26.      In het arrest Dominguez  herhaalde het Hof inderdaad zijn standpunt dat richtlijnen op zich geen verplichtingen voor particulieren kunnen scheppen.(17) Volgens een andere strekking in de rechtspraak kunnen algemene rechtsbeginselen, die thans in het Handvest zijn gecodificeerd, zelf rechtstreekse werking hebben, ook in horizontale situaties. Wanneer een algemeen beginsel met rechtstreekse werking enkel in de richtlijn wordt uitgedrukt en niet door deze wordt vastgesteld, ontlenen de partijen hun rechten rechtstreeks aan dit beginsel.(18)

27.      Het Hof heeft herhaaldelijk verklaard dat het recht van iedere werknemer op jaarlijkse vakantie met behoud van loon „moet worden beschouwd als een bijzonder belangrijk beginsel van het sociaal recht van de Unie, waarvan niet mag worden afgeweken”.(19) Dit recht is thans ook neergelegd in artikel 31, lid 2, van het Handvest.

28.      In de zaak Max-Planck-Gesellschaft  heeft het Hof erkend dat artikel 31, lid 2, van het Handvest op zich volstaat om de werknemers rechtstreeks een recht op jaarlijkse vakantie met behoud van loon te verlenen, waarop zij zich kunnen beroepen in geschillen tussen hen en hun werkgevers, ongeacht of het om particuliere of openbare entiteiten gaat.(20) Met andere woorden, het Hof was van oordeel dat artikel 31, lid 2, van het Handvest zelf rechtstreekse werking heeft, ook in horizontale situaties.

29.      Het recht op jaarlijkse vakantie met behoud van loon wordt dus niet in het leven geroepen door artikel 7 van de arbeidstijdenrichtlijn, maar wordt daarin slechts geconcretiseerd.
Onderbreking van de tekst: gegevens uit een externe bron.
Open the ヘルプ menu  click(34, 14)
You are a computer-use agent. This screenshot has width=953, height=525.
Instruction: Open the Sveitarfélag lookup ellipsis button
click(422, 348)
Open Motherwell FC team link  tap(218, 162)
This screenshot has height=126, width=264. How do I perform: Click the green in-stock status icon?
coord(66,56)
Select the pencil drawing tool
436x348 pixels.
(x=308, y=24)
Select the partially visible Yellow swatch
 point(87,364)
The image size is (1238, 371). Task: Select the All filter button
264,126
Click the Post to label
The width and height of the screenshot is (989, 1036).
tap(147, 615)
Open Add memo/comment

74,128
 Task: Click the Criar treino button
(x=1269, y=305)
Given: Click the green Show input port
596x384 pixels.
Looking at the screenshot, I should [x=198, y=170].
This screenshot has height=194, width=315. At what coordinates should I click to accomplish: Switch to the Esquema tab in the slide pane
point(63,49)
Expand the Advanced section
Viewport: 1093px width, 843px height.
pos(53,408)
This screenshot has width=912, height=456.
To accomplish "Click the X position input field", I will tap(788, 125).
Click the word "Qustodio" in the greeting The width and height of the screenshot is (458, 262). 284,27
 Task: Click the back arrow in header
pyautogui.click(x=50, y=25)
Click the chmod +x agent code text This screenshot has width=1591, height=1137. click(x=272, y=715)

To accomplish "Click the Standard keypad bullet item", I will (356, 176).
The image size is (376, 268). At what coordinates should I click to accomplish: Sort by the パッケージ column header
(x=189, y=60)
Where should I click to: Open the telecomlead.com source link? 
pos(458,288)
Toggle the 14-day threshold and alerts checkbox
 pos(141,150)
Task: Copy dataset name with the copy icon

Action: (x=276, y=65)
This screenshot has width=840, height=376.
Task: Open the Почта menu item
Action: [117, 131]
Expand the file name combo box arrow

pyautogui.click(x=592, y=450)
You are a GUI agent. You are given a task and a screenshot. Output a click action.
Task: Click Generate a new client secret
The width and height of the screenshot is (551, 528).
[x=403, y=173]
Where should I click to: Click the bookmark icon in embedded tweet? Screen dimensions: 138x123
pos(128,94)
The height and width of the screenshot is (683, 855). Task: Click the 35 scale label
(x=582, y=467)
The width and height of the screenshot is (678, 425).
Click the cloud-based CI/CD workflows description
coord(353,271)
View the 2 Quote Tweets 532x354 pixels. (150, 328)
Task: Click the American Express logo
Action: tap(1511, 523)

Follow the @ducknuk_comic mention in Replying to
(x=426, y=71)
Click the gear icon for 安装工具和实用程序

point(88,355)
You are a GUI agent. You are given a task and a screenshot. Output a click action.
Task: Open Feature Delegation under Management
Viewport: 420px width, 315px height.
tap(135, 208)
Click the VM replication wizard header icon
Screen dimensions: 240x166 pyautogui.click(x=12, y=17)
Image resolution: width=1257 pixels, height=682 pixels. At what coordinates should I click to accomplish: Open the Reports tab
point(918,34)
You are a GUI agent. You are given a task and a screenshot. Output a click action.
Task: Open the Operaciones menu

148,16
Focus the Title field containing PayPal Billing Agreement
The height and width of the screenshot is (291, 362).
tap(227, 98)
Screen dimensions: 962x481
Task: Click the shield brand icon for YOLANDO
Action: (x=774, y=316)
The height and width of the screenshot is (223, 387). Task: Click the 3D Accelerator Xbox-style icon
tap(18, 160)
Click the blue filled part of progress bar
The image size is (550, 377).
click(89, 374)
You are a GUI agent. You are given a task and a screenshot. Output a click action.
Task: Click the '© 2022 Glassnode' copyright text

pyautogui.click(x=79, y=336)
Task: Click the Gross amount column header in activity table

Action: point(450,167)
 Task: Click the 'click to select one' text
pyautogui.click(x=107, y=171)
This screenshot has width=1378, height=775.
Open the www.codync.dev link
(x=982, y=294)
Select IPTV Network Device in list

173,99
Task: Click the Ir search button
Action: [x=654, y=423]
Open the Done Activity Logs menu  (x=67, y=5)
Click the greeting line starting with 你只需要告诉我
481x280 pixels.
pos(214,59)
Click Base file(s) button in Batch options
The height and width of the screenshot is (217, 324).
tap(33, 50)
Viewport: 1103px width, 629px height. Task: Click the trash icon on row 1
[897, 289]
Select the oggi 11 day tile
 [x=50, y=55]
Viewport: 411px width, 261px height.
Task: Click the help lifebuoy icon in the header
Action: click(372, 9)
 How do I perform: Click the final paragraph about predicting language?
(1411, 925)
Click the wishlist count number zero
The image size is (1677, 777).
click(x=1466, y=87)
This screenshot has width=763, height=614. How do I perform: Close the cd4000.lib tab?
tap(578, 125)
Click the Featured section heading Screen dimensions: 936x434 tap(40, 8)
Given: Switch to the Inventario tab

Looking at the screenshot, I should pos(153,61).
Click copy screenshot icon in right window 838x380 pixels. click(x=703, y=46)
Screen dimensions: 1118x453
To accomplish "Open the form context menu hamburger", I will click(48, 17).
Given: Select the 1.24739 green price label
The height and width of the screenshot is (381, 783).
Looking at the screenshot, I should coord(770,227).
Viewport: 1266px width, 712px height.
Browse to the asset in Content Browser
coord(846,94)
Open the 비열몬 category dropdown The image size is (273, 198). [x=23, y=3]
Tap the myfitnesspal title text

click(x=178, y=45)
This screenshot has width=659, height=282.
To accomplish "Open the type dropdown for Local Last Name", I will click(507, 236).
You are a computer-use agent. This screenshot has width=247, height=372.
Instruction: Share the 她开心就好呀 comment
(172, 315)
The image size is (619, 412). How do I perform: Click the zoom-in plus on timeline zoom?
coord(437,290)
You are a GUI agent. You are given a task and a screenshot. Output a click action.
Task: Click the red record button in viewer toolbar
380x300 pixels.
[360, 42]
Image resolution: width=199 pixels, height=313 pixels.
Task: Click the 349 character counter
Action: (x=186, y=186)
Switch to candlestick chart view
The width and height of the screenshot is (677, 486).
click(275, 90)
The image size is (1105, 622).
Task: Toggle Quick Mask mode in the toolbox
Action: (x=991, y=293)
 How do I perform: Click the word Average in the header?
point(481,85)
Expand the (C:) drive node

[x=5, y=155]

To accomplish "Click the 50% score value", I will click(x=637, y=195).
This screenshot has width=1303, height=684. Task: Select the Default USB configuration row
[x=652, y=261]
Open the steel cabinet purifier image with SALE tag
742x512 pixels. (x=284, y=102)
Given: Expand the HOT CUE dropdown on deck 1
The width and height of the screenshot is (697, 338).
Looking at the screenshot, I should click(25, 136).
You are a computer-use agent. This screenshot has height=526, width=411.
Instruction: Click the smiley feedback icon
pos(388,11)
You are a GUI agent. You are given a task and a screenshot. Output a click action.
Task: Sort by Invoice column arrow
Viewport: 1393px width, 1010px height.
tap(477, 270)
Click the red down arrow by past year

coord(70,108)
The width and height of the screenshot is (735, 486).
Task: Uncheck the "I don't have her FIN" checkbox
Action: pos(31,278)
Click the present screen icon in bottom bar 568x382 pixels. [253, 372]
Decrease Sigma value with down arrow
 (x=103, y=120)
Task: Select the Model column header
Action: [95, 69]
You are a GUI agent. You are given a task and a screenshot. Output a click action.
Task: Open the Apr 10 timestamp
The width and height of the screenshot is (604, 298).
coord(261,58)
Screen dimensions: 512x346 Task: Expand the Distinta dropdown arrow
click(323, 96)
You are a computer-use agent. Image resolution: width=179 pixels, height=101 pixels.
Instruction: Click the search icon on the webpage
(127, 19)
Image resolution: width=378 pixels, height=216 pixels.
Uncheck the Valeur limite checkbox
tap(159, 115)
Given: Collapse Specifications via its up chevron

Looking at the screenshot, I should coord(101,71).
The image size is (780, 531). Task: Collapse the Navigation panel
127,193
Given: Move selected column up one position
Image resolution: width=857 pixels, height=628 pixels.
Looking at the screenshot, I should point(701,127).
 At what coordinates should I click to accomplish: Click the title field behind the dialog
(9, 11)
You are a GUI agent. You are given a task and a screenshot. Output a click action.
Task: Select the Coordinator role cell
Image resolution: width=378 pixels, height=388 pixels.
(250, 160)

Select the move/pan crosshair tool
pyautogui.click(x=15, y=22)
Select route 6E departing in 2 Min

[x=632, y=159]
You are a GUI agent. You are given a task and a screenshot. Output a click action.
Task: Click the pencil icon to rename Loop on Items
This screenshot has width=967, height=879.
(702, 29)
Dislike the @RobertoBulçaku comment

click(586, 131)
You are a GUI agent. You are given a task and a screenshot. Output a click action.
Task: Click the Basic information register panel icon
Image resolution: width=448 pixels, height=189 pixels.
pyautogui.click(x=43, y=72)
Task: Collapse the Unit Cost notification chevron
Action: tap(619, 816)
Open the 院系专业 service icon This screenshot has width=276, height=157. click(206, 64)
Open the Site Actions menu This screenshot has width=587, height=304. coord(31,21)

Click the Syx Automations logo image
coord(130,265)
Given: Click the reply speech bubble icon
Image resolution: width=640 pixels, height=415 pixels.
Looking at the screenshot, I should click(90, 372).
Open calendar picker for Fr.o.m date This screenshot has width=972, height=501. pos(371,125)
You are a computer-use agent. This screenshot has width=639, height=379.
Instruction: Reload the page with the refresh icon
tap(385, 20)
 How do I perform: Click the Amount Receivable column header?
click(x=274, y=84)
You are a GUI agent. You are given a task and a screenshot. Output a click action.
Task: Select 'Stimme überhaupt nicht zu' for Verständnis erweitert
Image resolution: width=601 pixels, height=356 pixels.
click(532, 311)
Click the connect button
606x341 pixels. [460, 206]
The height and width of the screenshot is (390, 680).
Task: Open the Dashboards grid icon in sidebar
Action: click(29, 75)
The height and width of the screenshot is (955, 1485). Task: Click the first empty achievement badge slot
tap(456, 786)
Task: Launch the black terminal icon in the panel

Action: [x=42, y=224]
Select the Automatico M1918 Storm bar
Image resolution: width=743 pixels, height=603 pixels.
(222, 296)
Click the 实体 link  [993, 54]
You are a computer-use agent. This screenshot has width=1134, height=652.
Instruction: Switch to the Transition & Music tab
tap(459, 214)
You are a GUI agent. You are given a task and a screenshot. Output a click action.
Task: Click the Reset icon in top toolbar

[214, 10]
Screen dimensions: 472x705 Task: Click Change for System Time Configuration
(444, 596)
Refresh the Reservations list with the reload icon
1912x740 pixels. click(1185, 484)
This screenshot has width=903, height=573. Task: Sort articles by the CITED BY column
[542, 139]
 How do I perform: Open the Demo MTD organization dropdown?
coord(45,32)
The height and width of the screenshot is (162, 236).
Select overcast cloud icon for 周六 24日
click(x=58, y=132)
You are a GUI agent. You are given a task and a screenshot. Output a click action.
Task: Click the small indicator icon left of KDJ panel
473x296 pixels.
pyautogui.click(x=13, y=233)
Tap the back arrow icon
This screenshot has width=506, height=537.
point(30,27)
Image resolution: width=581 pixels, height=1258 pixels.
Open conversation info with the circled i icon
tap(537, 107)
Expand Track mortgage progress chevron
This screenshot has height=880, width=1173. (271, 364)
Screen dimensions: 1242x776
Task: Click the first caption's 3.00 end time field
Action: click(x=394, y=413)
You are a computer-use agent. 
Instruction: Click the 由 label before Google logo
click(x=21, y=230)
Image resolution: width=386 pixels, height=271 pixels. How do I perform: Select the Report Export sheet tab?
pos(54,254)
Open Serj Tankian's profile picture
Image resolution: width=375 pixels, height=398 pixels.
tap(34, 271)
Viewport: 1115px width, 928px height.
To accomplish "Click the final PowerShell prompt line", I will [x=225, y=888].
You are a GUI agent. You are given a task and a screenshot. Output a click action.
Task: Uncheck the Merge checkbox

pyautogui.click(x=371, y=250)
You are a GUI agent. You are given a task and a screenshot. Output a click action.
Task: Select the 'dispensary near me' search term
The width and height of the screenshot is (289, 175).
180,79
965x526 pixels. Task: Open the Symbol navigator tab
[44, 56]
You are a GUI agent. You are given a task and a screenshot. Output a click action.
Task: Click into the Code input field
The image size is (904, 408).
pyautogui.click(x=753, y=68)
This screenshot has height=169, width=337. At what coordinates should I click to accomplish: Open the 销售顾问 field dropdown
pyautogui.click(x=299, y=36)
Het is derhalve irrelevant dat aan de richtlijnen horizontale rechtstreekse werking wordt ontzegd, aangezien verzoekers zich rechtstreeks op artikel 31, lid 2, van het Handvest kunnen beroepen.(21) De nationale rechter is bijgevolg verplicht elke strijdige regel van nationaal recht terzijde te stellen wanneer hij uitspraak doet in een zaak die binnen de werkingssfeer van het Unierecht valt.

30.      Ik stel het Hof dan ook voor op de eerste vraag van de verwijzende rechter te antwoorden dat artikel 31, lid 2, van het Handvest, zoals geconcretiseerd in artikel 7 van de arbeidstijdenrichtlijn, voor elke werknemer het recht op jaarlijkse vakantie met behoud van loon inhoudt, waarop hij zich kan beroepen in geschillen met zijn huidige of vroegere werkgever, ongeacht of deze een particuliere dan wel een openbare entiteit is.

B.      Overdrachtsperioden

31.      De verwijzende rechter is van oordeel dat ingevolge het arrest van de Cour de cassation(22) in het Franse recht de duur van de overdrachtsperiode voor jaarlijkse vakantie met behoud van loon niet is vastgelegd. Volgens hem kunnen dagen van niet-opgenomen jaarlijkse vakantie dus onbeperkt worden gecumuleerd. De Franse regering betwist een dergelijke opvatting van de gevolgen van de rechtspraak van de Cour de cassation. Zij is van mening dat de algemene bepaling die voorziet in een verjaringstermijn van drie jaar voor het instellen van arbeidsgerelateerde vorderingen(23), ook tot gevolg heeft dat de overdrachtsperioden worden beperkt. Tegelijkertijd is de Conseil d’État naar aanleiding van het arrest van het Hof in de zaak KHS van oordeel dat de beperking van de overdrachtsperiode op 15 maanden kan worden gesteld.(24)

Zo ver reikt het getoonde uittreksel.